I don’t know how many people remember Nikos Kazantzakis nowadays. He’s known mainly for two novels that became acclaimed and controversial movies: Zorba the Greek and The Last Temptation of Christ. When I was a young man obsessed with becoming a writer, I read Zorba the Greek more than once. It was a germinal book for me. I identified with the withdrawn, cautious, timid writer who had to be lured out of his shell by the robust, tempestuous Zorba. I wanted to step out and live life so I could write about it, but it took a lot of effort to get me started. I read The Last Temptation of Christ too, but it didn’t make the same strong impression on me. I couldn’t figure what the fuss was all about. Maybe it was because I was already so fed up with the church at that point.

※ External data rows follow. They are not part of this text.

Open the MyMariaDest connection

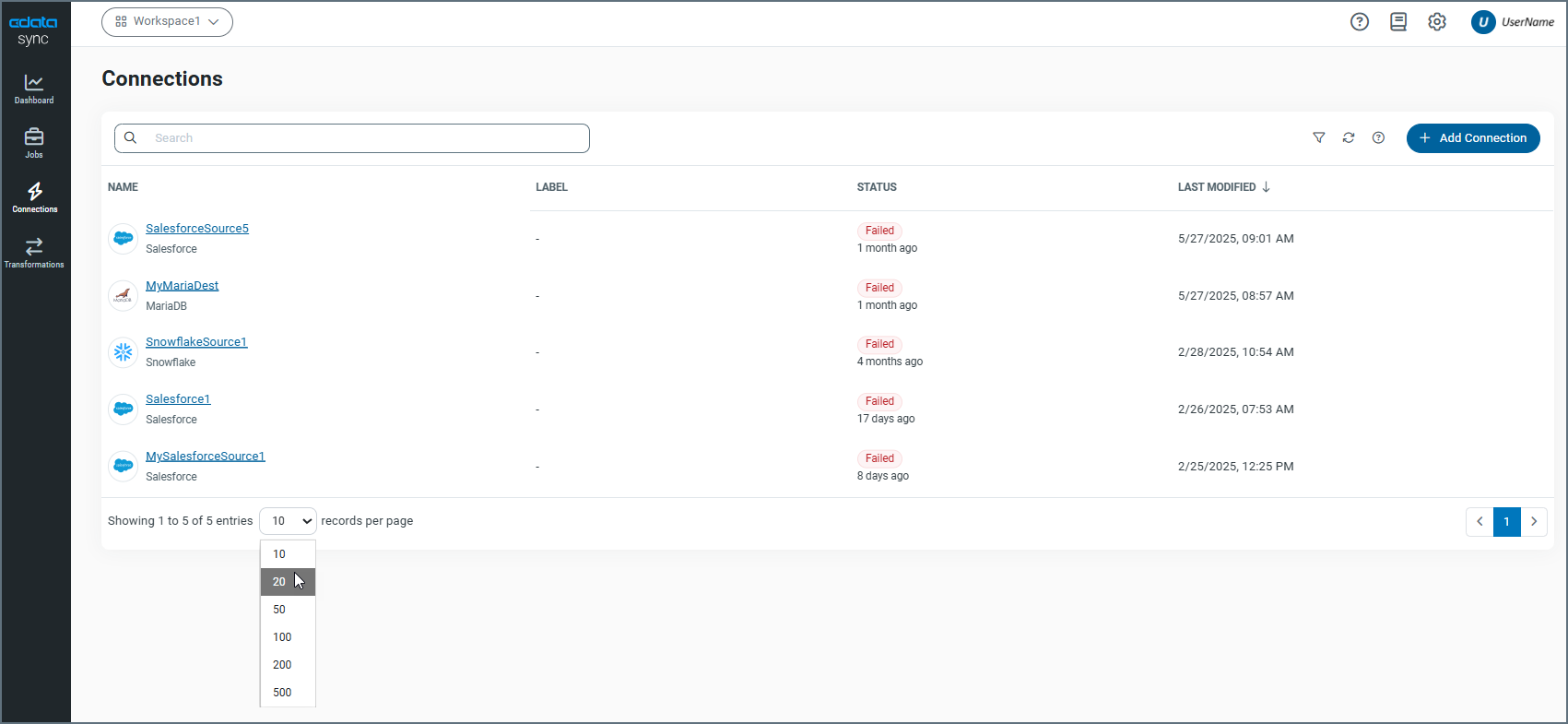183,286
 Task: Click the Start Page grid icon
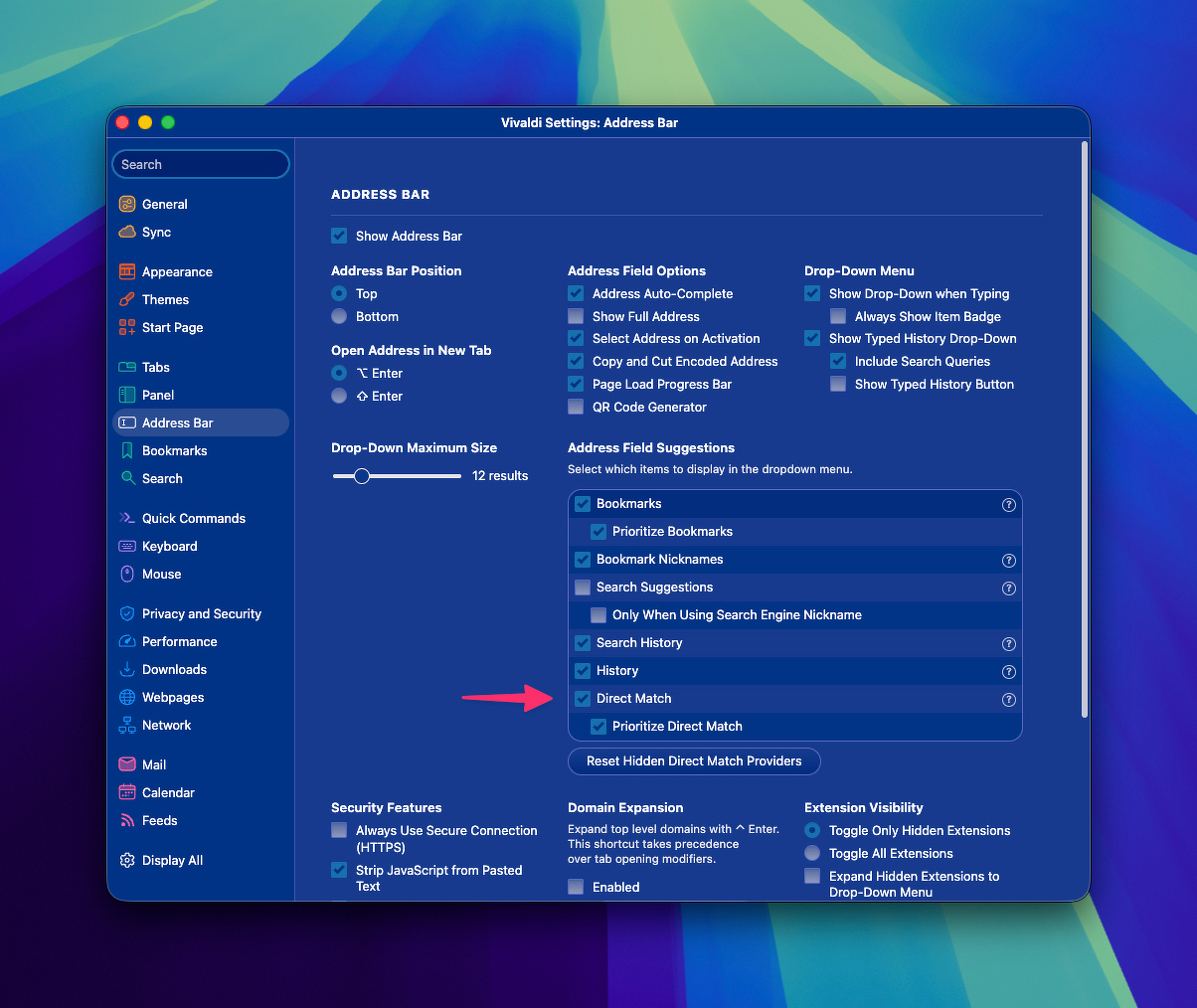(x=127, y=327)
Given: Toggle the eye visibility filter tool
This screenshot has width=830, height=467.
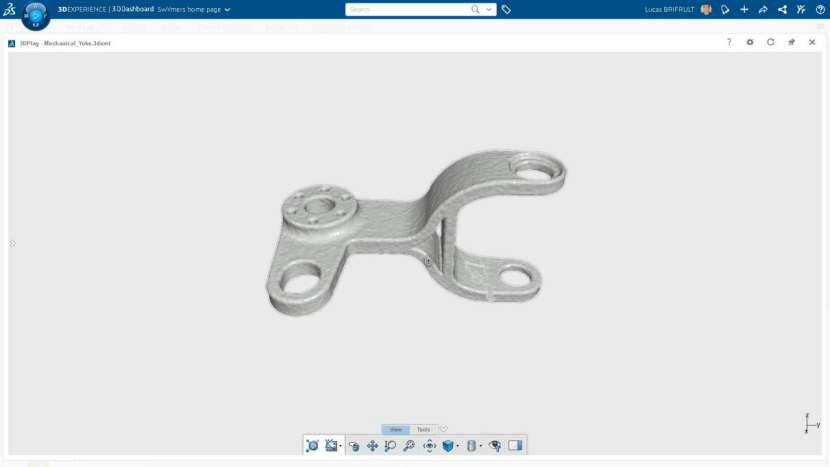Looking at the screenshot, I should pos(495,446).
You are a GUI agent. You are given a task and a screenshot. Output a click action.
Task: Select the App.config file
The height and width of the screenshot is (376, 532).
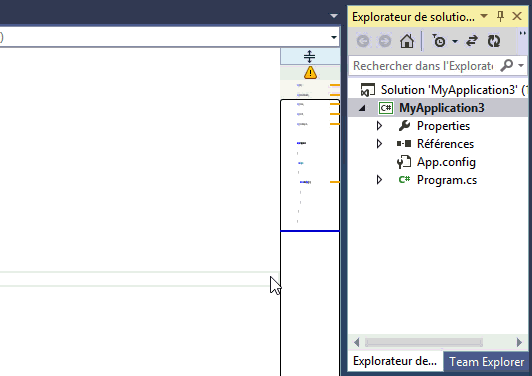pos(446,162)
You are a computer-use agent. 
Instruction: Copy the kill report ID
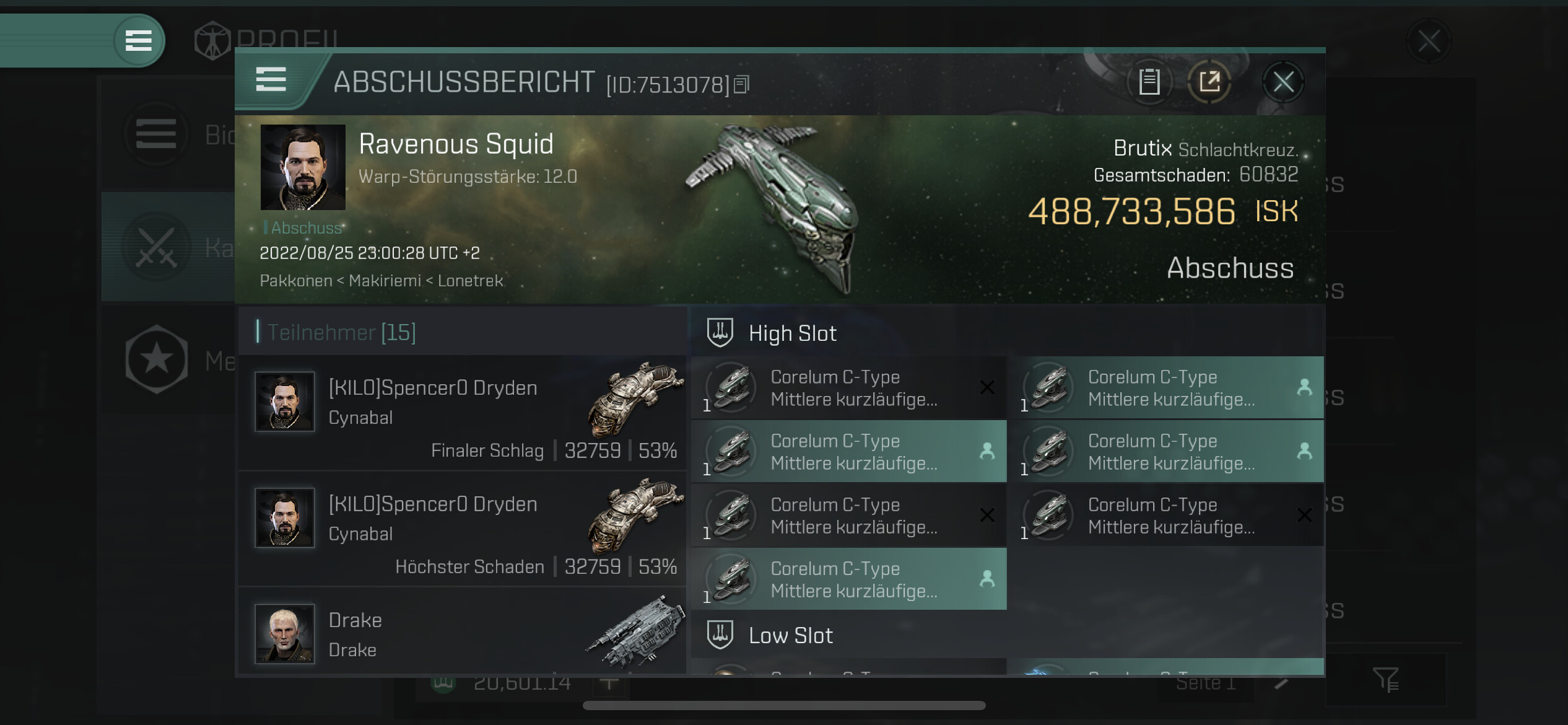click(x=741, y=84)
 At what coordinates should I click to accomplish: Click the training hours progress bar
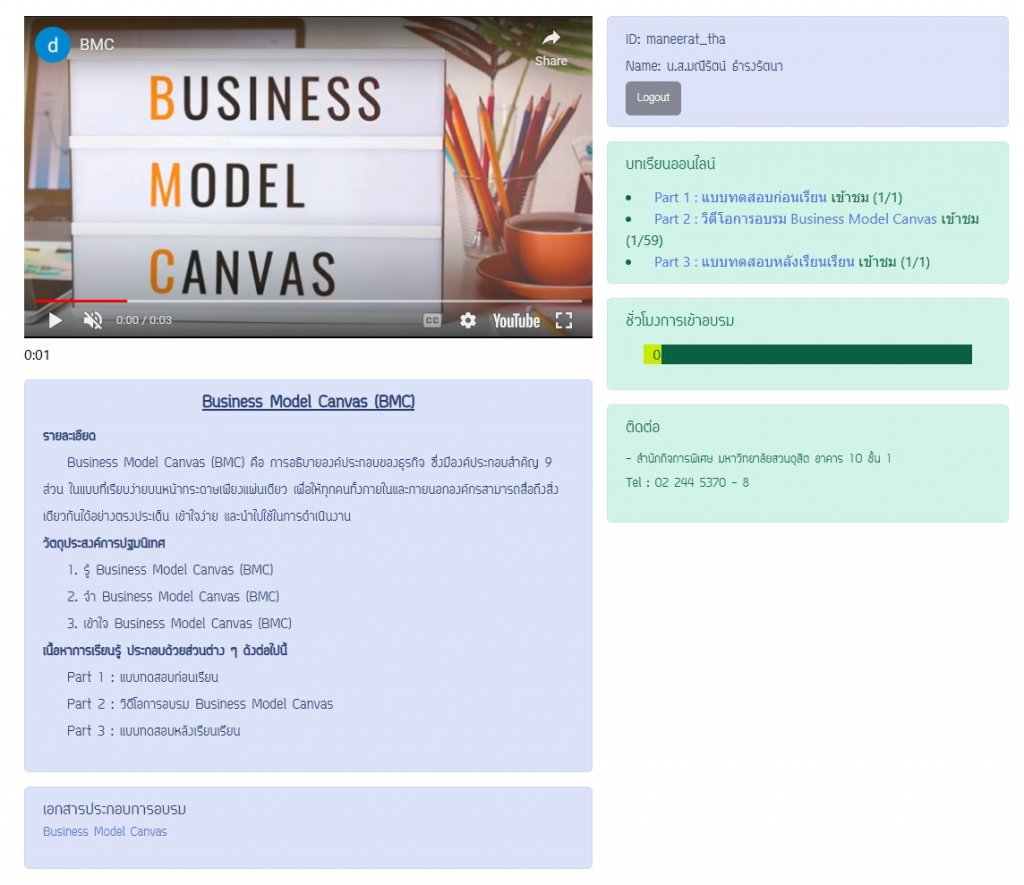click(815, 355)
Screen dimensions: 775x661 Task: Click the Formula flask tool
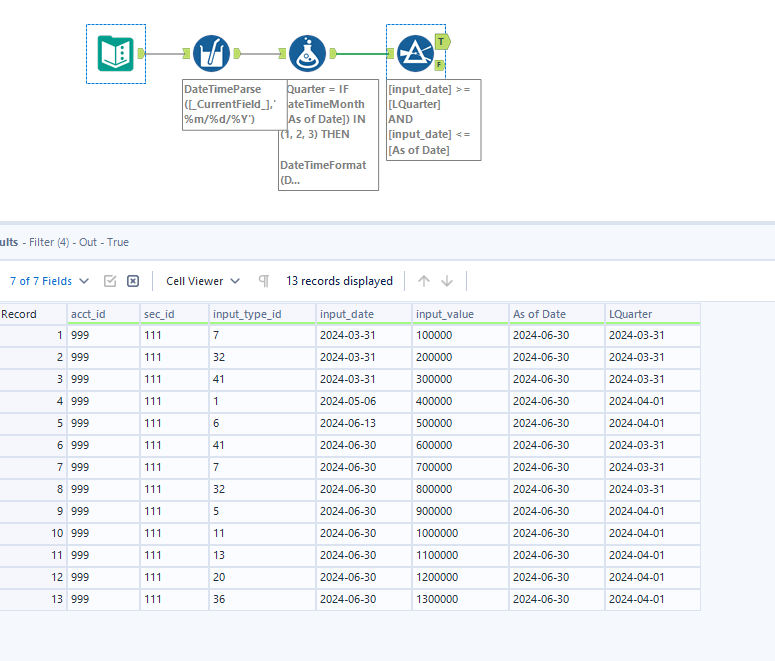click(x=307, y=53)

I hadn’t thought about Kazantzakis in decades, and then Report to Greco popped up on a table at a Seattle Public Library used book sale and I grabbed it on a whim. It’s purportedly his autobiography, but in reality it’s only his autobiography in the way that Tropic of Cancer, Tropic of Capricorn, and the Rosy Crucifixion trilogy are the autobiographical works of Henry Miller. In other words, kind of but not really. In fact, Henry Miller immediately came to mind as I began to read. Both Miller and Kazantzakis write from the gut and from the emotions. Both use extremely flamboyant and flowery language. Both are blunt in their honesty, and both suddenly go off on intellectual tangents, describing dreams, visions, and other emotional intricacies without warning. Their styles are similar, but there’s one big difference between them: Miller reacts to poverty and hard times with joy, dancing, and sexual liberality. Kazantzakis reacts with angst, despair, and celibacy. Personally, I’ll take Miller any day. I simply couldn’t understand what Kazantzakis was up to sometimes, and why he reacted the way he did.
The book begins with Kazantzakis’s childhood in Crete, goes through his teen years, his studies, and his travels on the Greek mainland and in Italy, Jerusalem, Mount Sinai, Paris, Vienna, Berlin, and Moscow. His main concern is his spiritual odyssey, though, not the countries he is visiting. First he has a long love/hate relationship with the God Jehovah of the Old Testament and with Jesus. When he goes to Paris, he has a torrid infatuation with Nietzsche; he speaks about his discovery of the man’s philosophy as if he has fallen in love and is having an affair. He goes on and on, page after page, describing his feelings and sensations upon abandoning Christ and taking up Nietzsche. To be honest, this got extremely boring after awhile. I kept reading because I wanted to find out if he would eventually describe his beginnings as a writer. And he does, sort of, at the very end of the book when he recounts meeting the character who inspired Zorba. In Vienna, he leaps from Nietzsche to Buddha. In Berlin, he leaps from Buddha to Lenin. Again, it’s hard to understand his frame of mind in embracing Lenin’s dogmas so thoroughly, even though he spends many pages attempting to describe his reasoning. In the end, after numerous adventures, he returns to Crete, holes up alone in a cottage by the sea, and writes.
I don’t quite know how to react to this book. At one point, Kazantzakis is telling anecdotes of his encounters with common people that are so touching they move me to tears. At other points, he goes off into philosophical rants that are irrelevant and annoying. When I took up the book, I supposed that Kazantzakis was like Zorba, full of life and zest and enthusiasm, but as I read I realized that he was actually like the writer who meets Zorba: fearful and isolated and insecure. He writes a lot about fear, especially when he describes himself as a youth, but also on into adulthood. Only the translator does not merely use the word “fear.” The word “terror” comes up over and over, as if practically everything in life terrified Kazantzakis.
The translation, by the way, is a good one as far as I can tell. To really know for sure I’d have to compare it with the original Greek, but I’m not capable of that. I think that Kazantzakis’s mind and spirit come across as he intended.
As I said, I can’t really decide if I should recommend this book or not. It would be a much stronger read if the passages on Nietzsche and Lenin were omitted, but then of course it wouldn’t be complete in describing the writer’s individual journey. In the end, it is what it is, and all I can say is that parts are sublime and parts are very slow. It’s a mixed bag.
“I have no money, no resources, no hopes. I am the happiest man alive. ”
HM
“I hope for nothing. I fear nothing. I am free.”